*** Provided information Section Begins ***
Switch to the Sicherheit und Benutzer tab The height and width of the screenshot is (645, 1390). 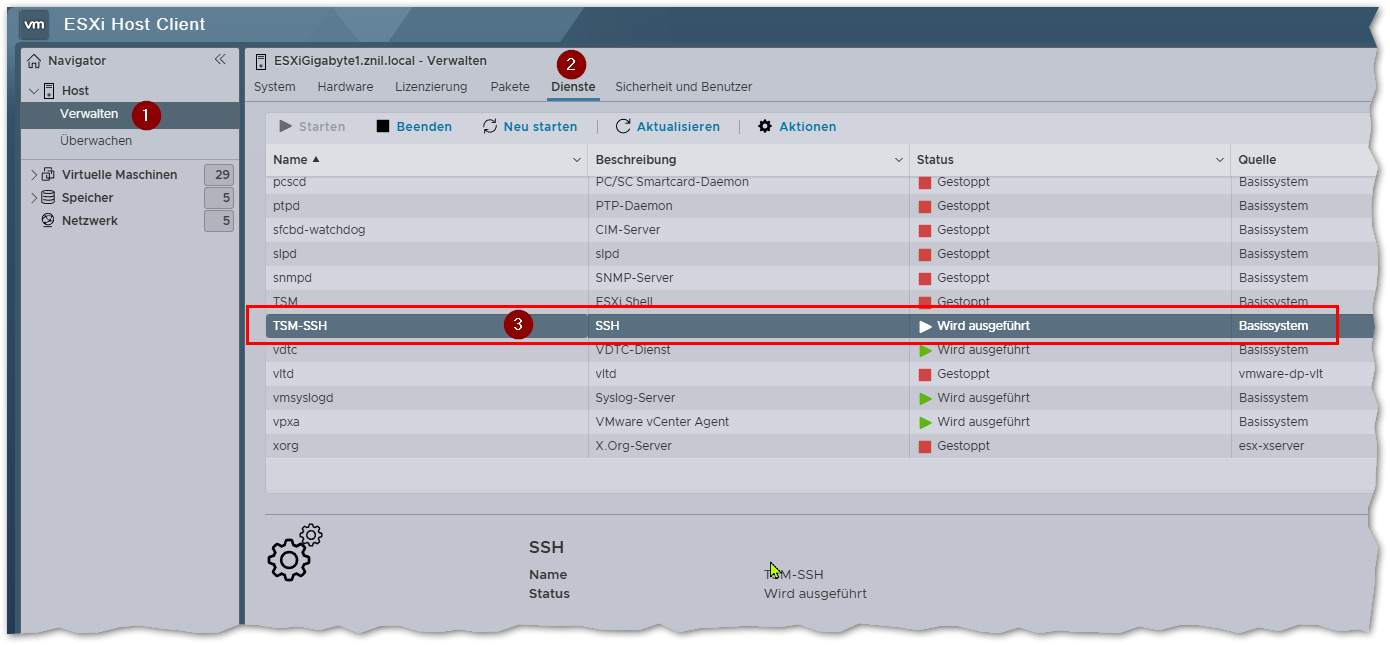[683, 87]
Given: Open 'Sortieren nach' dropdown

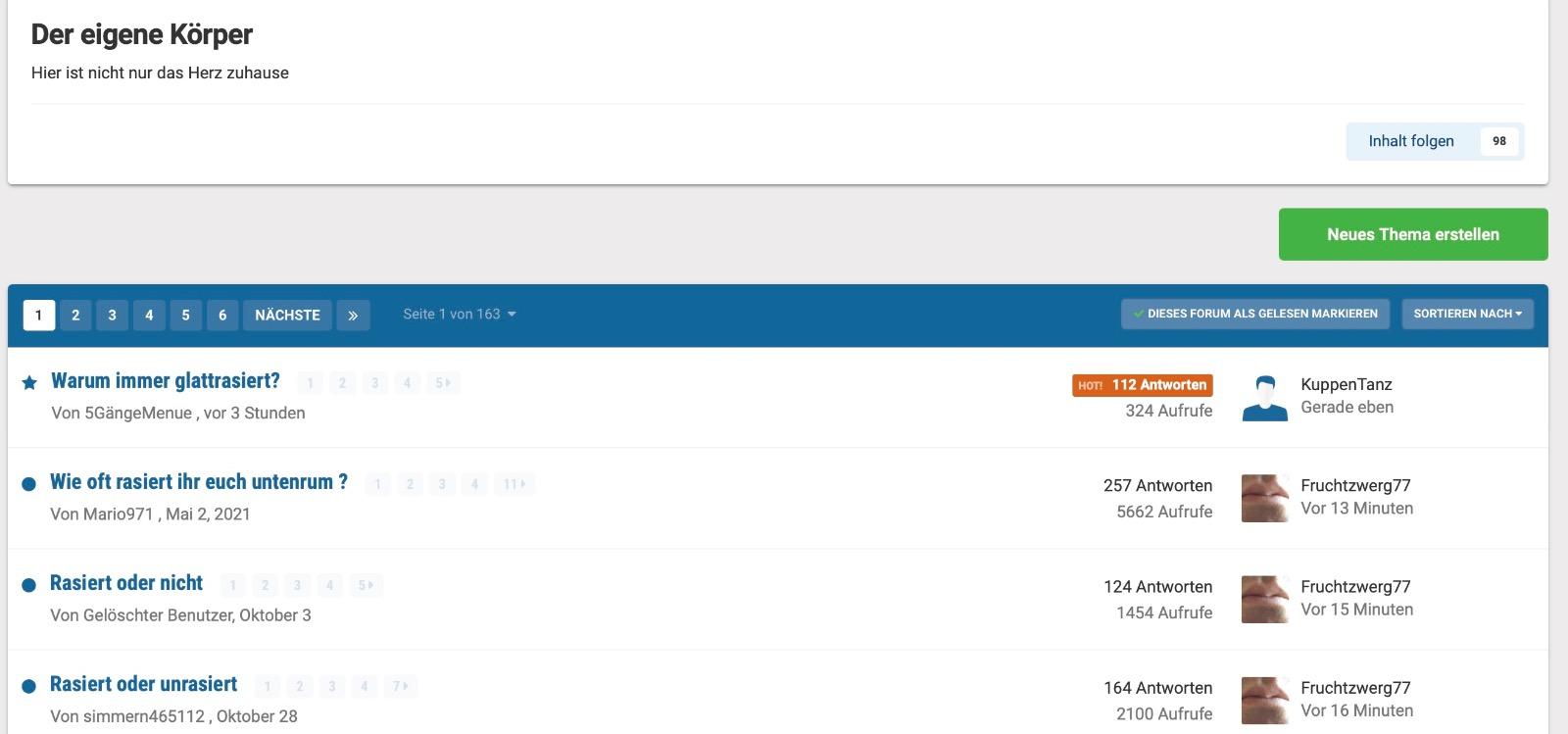Looking at the screenshot, I should (1467, 314).
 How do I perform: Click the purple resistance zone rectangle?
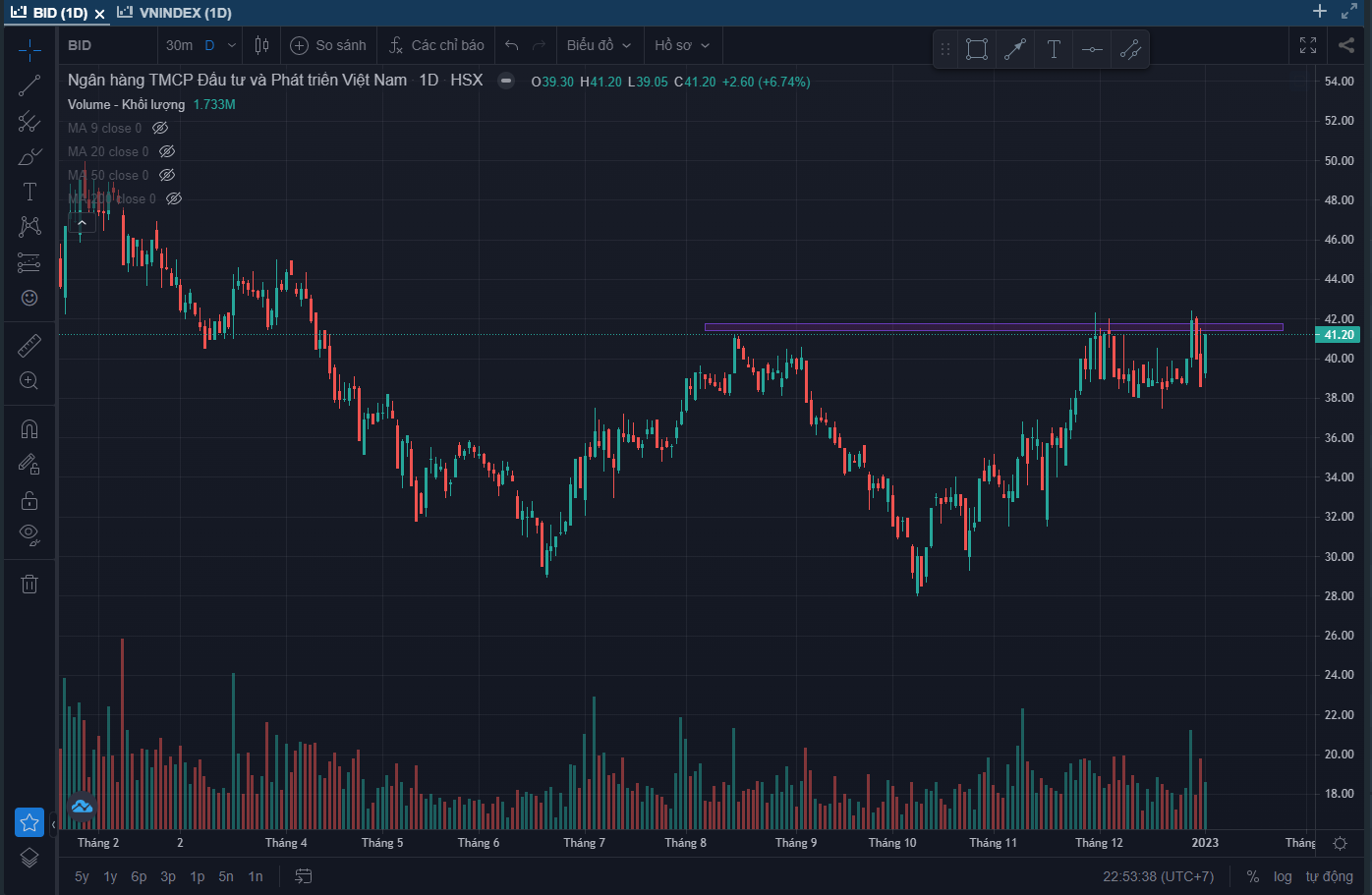point(993,327)
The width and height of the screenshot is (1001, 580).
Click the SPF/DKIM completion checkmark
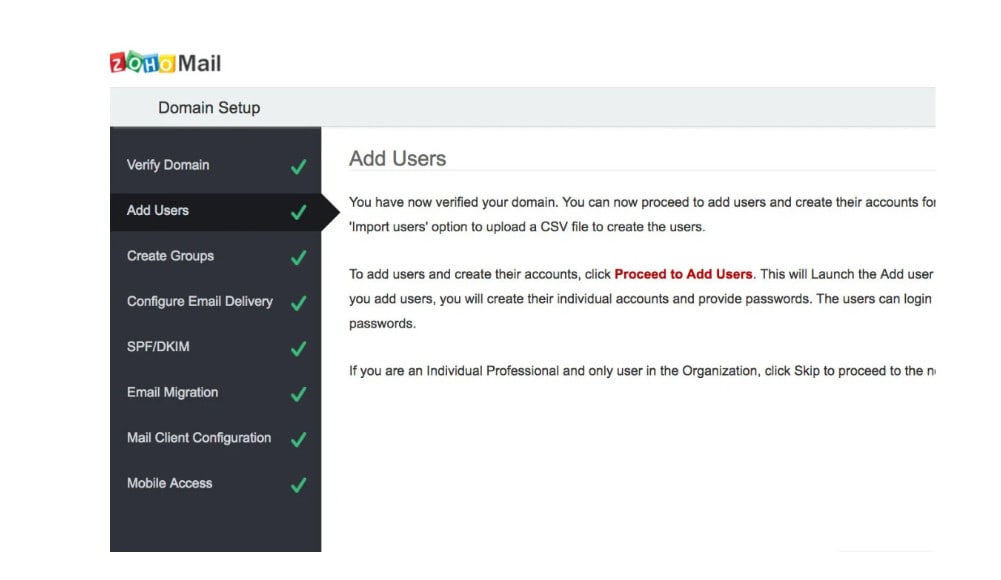pos(298,347)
*** Provided information Section Ends ***
◆ Work item: Word for word, restate the lines from the one containing "How do I perform: Click" through the end of the listing, and nothing more. Skip the pictures.

◆ Answer for this exercise:
 How do I perform: Click the purple resistance zone rectangle?
point(993,327)
The width and height of the screenshot is (1001, 580).
Click the SPF/DKIM completion checkmark
pos(298,347)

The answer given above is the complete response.